A money changer counts U.S. dollar banknotes at a currency exchange office in Ankara, Turkey November 11, 2021. — Reuters/File
A money changer counts U.S. dollar banknotes at a currency exchange office in Ankara, Turkey November 11, 2021. — Reuters/File

  • SBP cites $0.5b increase in exports; contraction in imports by $0.2b as main reasons.
  • July-August FY23 current account deficit declines by $0.5b to $1.9b.
  • Imports of goods stand at $5.75b in August, compared to $5.34b in July. 


KARACHI: The policies adoped to curtail the import ban have continued to bear fruit as Pakistan’s latest current account deficit — the gap between the country’s higher foreign expenditure and low income — shrank by a massive 42% month-on-month.

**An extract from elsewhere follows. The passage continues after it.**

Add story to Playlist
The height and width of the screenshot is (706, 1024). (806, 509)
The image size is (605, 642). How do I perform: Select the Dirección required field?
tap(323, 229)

The current account deficit clocked in at $0.7 billion in August 2022 in comparison to a deficit of $1.2 billion in July, data released by the State Bank of Pakistan (SBP) showed.

"The current account deficit fell to $0.7 billion in August compared to $1.2 billion in July. The July-August FY23 current account deficit declines by $0.5 billion to $1.9 billion compared to same period [of] last year," the central bank said in a brief note released on its Twitter handle.

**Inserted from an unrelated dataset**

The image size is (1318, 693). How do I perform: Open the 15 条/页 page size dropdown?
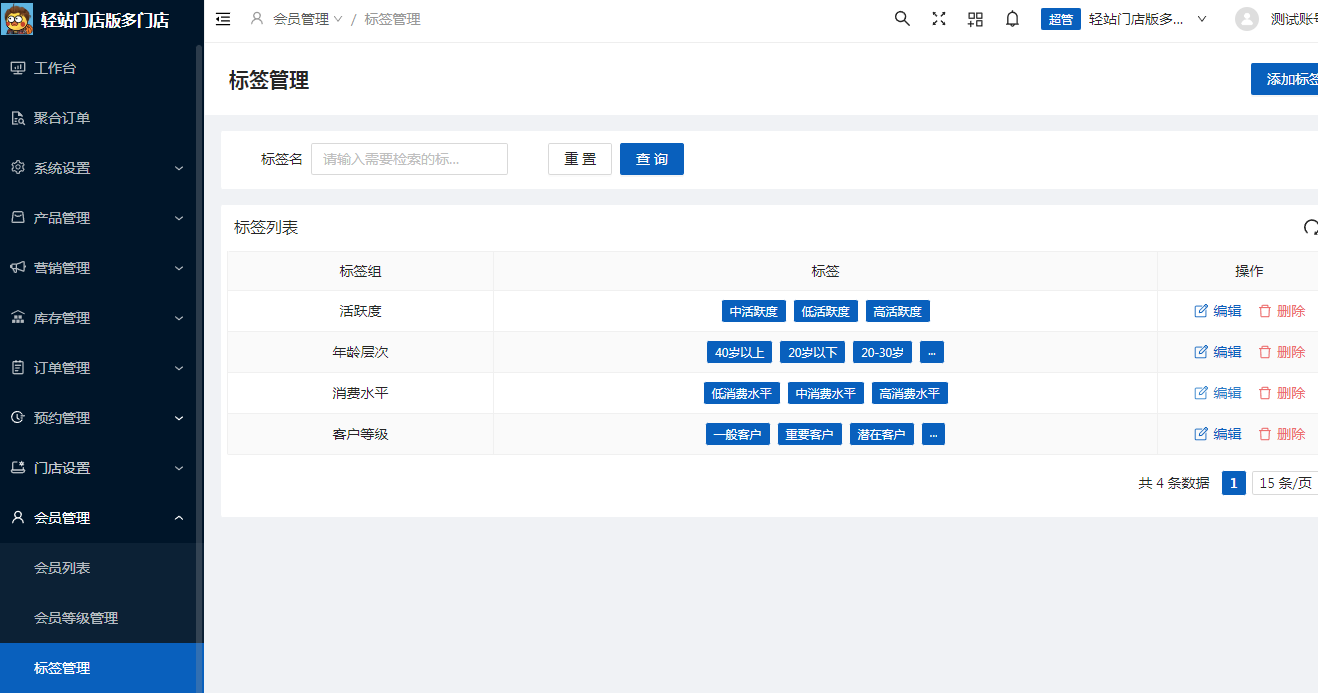(x=1285, y=484)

"This was mainly due to increase in exports by $0.5 billion and contraction in imports by $0.2 billion."

Analysts and financial pundits believe that the narrower deficit is the result of wide-ranging measures taken in recent months to moderate growth and contain imports, including tight monetary policy, fiscal consolidation and some temporary administrative measures.

On a year-on-year basis, the primary reason behind the decline in deficit was a 3% yearly decline in total imports. In addition to this, total exports and remittances increased by 17% and 2% year-on-year, respectively.

Data showed that imports of goods stood at $5.75 billion in August, compared to $5.34 billion in July. At the same time, imports of services stood at $936 million in July compared to $803 billion in July.

Previously, widening the current account balance being an important indicator of Pakistan's economy led to an outflow of US dollars, which had put additional pressure on the currency that has continued to struggle against the greenback.

Terming it a “relief”, Dr Khaqan Najeeb, a former adviser to the finance ministry, said authorities have taken some measures including monetary tightening and used informal quotas on opening of letter of credits to curtail the import bill to reduce pressure on the external account and maintain foreign exchange reserves.

“Of course, sharp adjustment of the Pakistani rupee has played its part in bringing down the current account deficit,” he said.

Najeeb, however, said to keep the current account lower going forward, export data has to be watched carefully to ensure that momentum is not broken due to shortfall in imported inputs and domestic shortfall in cotton due to floods in the country.